One of my goals this summer is to complete an embroidered tablecloth from a 1930s iron-on transfer I purchased from eBay years ago. I am reading George Eliot’s Middlemarch with a group at my university, but I realized recently I will need to find other books to listen to in order to finish the tablecloth this summer. I will finish Middlemarch before the tablecloth is halfway done.
This weekend, I spent some time browsing Librivox to see what I could find. The indices by subject are pretty incomplete, and to find most books of interest, I have to search by title or author. I was particularly interested in finding novels from the second half of the eighteenth century, because that time period is of interest to me. I enjoy the romance novels from that period because they are lighter. Romantic novels from the Victorian period, like Jane Eyre or Anna Karenina, often have more somber overtones or tackle serious social issues. While those novels are very valuable, I have been much more exposed to them in my classes and reading than to the lighter sentimental and gothic fiction I enjoy.

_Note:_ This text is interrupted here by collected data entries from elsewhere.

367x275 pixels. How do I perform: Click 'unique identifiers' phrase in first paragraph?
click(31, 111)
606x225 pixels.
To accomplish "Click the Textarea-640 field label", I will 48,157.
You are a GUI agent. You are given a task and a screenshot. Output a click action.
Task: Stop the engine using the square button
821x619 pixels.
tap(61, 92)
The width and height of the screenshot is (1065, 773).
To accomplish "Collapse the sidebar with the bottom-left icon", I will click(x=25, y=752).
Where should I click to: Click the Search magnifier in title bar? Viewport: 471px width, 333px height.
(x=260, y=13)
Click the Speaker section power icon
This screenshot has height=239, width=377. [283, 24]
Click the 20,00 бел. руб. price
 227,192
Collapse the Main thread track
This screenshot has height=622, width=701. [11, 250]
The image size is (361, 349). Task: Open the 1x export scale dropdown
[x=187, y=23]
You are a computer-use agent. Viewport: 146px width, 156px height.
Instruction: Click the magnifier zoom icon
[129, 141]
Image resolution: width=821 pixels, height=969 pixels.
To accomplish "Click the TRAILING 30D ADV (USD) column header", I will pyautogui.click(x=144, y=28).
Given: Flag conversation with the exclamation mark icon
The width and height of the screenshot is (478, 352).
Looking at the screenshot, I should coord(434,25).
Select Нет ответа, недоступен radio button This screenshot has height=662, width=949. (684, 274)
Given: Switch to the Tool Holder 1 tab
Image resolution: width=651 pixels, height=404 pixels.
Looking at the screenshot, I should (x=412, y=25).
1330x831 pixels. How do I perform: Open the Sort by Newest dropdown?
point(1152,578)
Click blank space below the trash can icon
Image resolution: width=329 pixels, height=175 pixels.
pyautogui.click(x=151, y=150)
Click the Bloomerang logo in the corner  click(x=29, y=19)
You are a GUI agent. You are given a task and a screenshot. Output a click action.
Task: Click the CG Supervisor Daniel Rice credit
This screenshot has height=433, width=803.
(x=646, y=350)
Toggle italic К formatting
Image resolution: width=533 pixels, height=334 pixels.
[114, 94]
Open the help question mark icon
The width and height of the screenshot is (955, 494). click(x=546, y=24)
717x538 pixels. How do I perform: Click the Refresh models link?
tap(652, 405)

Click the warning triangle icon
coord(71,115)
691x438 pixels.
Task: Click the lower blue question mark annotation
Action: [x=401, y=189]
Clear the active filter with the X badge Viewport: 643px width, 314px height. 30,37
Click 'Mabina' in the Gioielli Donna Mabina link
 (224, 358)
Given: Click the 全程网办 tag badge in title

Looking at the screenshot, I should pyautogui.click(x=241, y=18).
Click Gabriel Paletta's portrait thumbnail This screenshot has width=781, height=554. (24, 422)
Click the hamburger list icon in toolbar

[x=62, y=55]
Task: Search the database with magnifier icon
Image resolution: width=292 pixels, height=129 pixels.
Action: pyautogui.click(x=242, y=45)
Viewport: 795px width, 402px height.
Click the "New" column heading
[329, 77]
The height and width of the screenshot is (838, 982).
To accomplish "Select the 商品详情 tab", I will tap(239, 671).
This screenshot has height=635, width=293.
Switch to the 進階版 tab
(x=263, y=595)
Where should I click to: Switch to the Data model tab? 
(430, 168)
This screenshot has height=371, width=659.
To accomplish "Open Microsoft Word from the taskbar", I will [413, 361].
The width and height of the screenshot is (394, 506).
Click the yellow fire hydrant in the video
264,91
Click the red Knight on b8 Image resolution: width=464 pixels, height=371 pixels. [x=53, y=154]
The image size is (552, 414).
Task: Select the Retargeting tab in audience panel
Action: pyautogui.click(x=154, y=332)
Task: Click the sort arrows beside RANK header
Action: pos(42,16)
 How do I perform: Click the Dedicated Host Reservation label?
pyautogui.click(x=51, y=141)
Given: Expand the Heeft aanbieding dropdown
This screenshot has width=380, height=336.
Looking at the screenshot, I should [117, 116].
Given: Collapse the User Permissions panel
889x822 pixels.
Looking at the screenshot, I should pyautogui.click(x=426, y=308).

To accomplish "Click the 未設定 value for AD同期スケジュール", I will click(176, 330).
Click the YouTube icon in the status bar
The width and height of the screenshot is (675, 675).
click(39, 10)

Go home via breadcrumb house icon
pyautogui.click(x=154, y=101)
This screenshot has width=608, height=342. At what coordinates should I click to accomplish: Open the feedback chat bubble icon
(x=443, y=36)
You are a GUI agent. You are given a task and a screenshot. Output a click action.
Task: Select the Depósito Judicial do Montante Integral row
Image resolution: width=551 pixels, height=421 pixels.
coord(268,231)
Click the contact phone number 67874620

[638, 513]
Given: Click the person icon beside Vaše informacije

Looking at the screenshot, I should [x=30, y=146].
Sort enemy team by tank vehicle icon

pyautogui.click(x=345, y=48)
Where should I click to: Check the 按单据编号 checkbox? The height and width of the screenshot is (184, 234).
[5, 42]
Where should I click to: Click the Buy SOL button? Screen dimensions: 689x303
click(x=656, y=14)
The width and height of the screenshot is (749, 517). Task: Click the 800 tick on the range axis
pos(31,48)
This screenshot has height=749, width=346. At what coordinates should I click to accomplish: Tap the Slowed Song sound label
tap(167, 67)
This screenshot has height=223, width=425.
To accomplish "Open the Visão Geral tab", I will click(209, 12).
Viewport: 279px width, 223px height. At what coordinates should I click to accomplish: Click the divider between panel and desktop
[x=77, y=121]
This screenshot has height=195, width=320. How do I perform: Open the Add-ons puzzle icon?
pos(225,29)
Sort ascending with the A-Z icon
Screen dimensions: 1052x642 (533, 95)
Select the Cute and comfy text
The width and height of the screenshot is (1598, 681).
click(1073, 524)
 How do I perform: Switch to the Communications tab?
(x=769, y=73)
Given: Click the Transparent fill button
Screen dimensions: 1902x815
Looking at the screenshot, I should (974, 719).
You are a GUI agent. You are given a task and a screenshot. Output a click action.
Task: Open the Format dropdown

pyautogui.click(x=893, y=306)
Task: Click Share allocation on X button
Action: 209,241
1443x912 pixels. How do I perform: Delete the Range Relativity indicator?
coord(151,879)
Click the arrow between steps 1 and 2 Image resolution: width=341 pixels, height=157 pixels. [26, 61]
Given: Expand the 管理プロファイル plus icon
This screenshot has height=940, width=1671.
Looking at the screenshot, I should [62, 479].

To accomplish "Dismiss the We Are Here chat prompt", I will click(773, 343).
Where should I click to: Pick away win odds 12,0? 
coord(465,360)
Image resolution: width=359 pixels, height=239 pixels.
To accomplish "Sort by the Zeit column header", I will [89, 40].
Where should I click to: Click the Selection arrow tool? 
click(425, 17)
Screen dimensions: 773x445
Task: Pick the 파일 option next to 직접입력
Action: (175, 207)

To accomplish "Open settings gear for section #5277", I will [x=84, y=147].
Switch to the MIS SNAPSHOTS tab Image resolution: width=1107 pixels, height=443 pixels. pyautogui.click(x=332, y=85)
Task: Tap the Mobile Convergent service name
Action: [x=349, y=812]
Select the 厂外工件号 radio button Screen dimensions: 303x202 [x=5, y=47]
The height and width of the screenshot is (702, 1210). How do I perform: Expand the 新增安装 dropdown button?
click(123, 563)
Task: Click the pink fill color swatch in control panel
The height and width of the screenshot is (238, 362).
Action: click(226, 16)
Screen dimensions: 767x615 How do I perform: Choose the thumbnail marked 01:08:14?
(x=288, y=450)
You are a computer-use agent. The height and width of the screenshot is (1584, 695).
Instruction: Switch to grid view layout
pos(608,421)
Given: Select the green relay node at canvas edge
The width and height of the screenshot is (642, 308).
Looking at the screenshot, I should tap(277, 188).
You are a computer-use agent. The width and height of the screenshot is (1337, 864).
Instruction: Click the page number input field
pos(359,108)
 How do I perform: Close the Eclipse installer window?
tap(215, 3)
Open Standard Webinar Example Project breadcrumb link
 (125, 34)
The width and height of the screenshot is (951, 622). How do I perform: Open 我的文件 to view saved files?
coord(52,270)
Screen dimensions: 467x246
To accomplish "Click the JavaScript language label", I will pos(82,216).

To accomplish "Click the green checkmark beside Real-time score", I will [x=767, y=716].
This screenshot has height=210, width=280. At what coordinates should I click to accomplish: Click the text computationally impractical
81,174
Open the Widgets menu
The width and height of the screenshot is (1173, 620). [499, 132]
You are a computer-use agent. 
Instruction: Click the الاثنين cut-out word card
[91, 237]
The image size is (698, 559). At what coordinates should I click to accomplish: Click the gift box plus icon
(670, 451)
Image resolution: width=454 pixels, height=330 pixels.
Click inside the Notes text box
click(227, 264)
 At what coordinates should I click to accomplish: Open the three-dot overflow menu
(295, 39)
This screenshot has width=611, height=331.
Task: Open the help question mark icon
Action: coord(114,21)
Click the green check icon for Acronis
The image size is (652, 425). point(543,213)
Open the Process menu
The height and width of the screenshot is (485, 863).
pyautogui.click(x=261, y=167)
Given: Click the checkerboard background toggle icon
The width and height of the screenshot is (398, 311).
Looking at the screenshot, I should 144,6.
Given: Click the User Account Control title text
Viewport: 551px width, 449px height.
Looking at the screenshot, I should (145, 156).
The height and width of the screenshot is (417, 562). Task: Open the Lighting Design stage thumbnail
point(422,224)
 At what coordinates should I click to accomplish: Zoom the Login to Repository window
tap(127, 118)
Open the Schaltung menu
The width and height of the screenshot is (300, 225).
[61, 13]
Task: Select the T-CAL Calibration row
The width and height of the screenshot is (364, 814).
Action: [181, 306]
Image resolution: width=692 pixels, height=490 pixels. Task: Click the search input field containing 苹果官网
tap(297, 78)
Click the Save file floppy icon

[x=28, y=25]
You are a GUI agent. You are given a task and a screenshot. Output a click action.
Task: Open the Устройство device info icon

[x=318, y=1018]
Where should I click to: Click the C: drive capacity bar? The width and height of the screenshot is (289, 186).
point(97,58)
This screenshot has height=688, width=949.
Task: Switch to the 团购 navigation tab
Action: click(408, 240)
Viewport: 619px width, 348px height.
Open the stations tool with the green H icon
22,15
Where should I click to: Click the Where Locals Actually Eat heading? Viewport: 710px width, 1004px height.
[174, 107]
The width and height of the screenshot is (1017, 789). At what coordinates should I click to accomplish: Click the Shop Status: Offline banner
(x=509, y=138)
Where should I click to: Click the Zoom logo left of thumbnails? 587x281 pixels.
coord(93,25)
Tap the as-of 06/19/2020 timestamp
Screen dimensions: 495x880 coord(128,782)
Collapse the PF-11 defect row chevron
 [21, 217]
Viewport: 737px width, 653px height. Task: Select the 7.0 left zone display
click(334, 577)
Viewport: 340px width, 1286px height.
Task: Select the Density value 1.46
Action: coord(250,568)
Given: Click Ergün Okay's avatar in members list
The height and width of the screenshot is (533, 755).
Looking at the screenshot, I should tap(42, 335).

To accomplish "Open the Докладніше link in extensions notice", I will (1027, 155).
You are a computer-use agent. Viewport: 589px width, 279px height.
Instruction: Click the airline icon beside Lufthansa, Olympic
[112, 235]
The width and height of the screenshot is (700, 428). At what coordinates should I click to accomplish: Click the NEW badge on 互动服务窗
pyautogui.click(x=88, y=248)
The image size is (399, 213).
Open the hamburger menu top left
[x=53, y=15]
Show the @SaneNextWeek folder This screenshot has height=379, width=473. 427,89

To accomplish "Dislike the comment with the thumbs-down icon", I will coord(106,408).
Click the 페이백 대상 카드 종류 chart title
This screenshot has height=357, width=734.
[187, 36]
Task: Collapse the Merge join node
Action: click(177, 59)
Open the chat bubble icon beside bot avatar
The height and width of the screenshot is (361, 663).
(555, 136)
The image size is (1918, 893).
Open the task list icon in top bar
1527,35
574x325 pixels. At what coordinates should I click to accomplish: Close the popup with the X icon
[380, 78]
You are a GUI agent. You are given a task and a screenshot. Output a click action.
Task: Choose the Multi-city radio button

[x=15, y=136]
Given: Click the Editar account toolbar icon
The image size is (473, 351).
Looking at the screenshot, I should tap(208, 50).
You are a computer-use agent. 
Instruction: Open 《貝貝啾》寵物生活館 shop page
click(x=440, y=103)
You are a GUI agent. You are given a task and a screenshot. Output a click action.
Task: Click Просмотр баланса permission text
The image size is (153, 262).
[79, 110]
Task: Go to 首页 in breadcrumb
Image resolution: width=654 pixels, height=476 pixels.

Sentimental and gothic novels were popular in the mid- to late-eighteenth-century Western world. Sentimental novels feature virtuous protagonists, often heroines, who are placed in challenging situations. Their moral or honorable choices are rewarded. Characters are often very emotionally expressive, and both men and women weep, especially in situations involving romantic love.
Gothic novels from the same time period have strong sentimental overtones, for example, in the works of Ann Radcliffe. The gothic also features supernatural situations, normally hauntings, while the gothic setting often consists of picturesque wilderness and ancient ruins, or run-down castles. The heroine in the gothic novel is often in danger from an older villain who wants to force her into marriage (My definitions come in part from the Dictionary of Literary Terms and Literary Theory from the Penguin Reference Library).
Below is a list I have compiled of sentimental and gothic fiction, with links to the Librivox audio versions. Some of these works are well-known, while others are less so. In italics are my comments about works I have read. Many of these works still have great entertainment value today, and there is no reason not to continue to enjoy them.
Sentimental and gothic fiction, and similar works:
- Amelia Opie: Adeline Mowbray
- Fanny Burney: Camilla, The Wanderer, Evelina and Cecilia
- Charlotte Lennox: Henrietta
- Frances Brooke: The History of Lady Julia Mandeville and The History of Emily Montague I read The History of Emily Montague about twelve years ago, and found it very enjoyable. The novel is partly set in Canada.
- Charlotte Turner Smith: The Old Manor House
- Eliza Fenwick: Secresy
- Elizabeth Inchbald: A Simple Story
- Ann Radcliffe: The Italian, The Mysteries of Udolpho, The Romance of the Forest and A Sicilian Romance I have read some, if not all, of these works. I still have a quarter to go on The Mysteries of Udolpho. I began the novel at sixteen, which would be twenty-two years ago. I am still trying to finish it. The others were much shorter and easier to get through than Udolpho, and they are very enjoyable books.
- Clara Reeve: The Old English Baron
- Mary Shelley: Lodore This is the only work by Mary Shelley I have not yet read.
- Samuel Richardson: Pamela and Clarissa Harlowe, or the History of a Young Lady
- Pierre Choderlos de Laclos: Dangerous Connections This book is the original idea behind the movie Dangerous Liaisons. I read this book, and watched the movie, years ago, and while the book is an epistolary novel, comprised of letters, and not a straightforward narrative, the events in the movie follow it very closely.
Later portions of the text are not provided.